1 block for a internal card reader 


usb3 is not neaded tbh so that's not essential (although most boards come with it now anyway  )

*warranties ey* well i had my last msi board for over 6-7 years (still works just no good for emulators  ) 

so ye hopefully something with a good warranty i can relie on if need be


----------



## silkstone (Jun 7, 2011)

Are you sure that the power to your house is clean? It sounds a bit strange that a motherboard can damage a PSU, i always thought it would be the other way around.


----------



## dr emulator (madmax) (Jun 7, 2011)

ye pretty sure my powers ok ,house was rewired not that long ago , my hx 650w only started going weird after i plugged it into this motherboard ,so that's why i suspect it's the mobo

tbh it could be the psu but i doubt it 

seriously though i'm more interested in what you guys are recomending for a motherboard


----------



## BraveSoul (Jun 7, 2011)

i just got the MSI z68 GD80 and really happy with it,,looks better then asus and to me offers more useful features vs gigabyte,, runing i5 2500k at 4.8ghz and just today overclocked mushkin1600 7/9/8 to 1866 9/11/10 with little voltage bump on ddr around 1.68v and 1.15v on VCCIO(I/O, QPI/VTT whatever it is called, integrated memor controller voltage),, it also has around 5 3pin fan connectors which speed could be adjusted 50% 75% 100%


----------



## claylomax (Jun 7, 2011)

1 more and you hit a thousand


----------



## dr emulator (madmax) (Jun 8, 2011)

BraveSoul said:


> i just got the MSI z68 GD80 and really happy with it,,looks better then asus and to me offers more useful features vs gigabyte,, runing i5 2500k at 4.8ghz and just today overclocked mushkin1600 7/9/8 to 1866 9/11/10 with little voltage bump on ddr around 1.68v and 1.15v on VCCIO(I/O, QPI/VTT whatever it is called, integrated memory controller voltage),, it also has around 5 3pin fan connectors which speed could be adjusted 50% 75% 100%



ye msi have usually been good (as i've said somewhere here i've still got my old kt6 delta motherboard it'll probably need new capacitors soon but meh that's no biggy )
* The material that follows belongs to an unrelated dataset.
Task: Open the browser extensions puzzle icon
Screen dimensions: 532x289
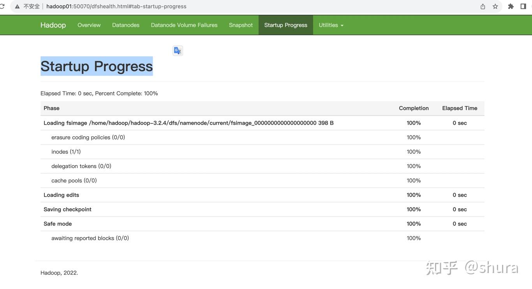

*anyways here's an update* 

so i had my pc on last night watching madmax 2 on my digital tv 

and switched it all of at about 1:55 am ,then i gets up at about 8 am and switches the plug back on at the mains ,and voila the standby light comes on almost instantaneously and it all fires up 

grr how the molly fxxk am i going to rma this hog damned thing back if it works 

and here's where it all kindof gets complicated

why?

well because we are moving things have been packed ,
but here's where the problem lies i've lost my receipts  yes you heard that right ,everything from the graphics card to the mother board has dissapeared  

so i've got to plead with the shop to do me some new ones before i can send anything back (strangely i found the psu's receipt  but nothing else 

so anyways i'm still kind of waiting to hear what you guys think i should get to replace this gigabyte ud7


----------



## JrRacinFan (Jun 8, 2011)

Just throwing my .02 around as something for you to ponder; Are you sure you don't have something on the board being grounded to the case?


----------



## dr emulator (madmax) (Jun 8, 2011)

JrRacinFan said:


> Just throwing my .02 around as something for you to ponder; Are you sure you don't have something on the board being grounded to the case?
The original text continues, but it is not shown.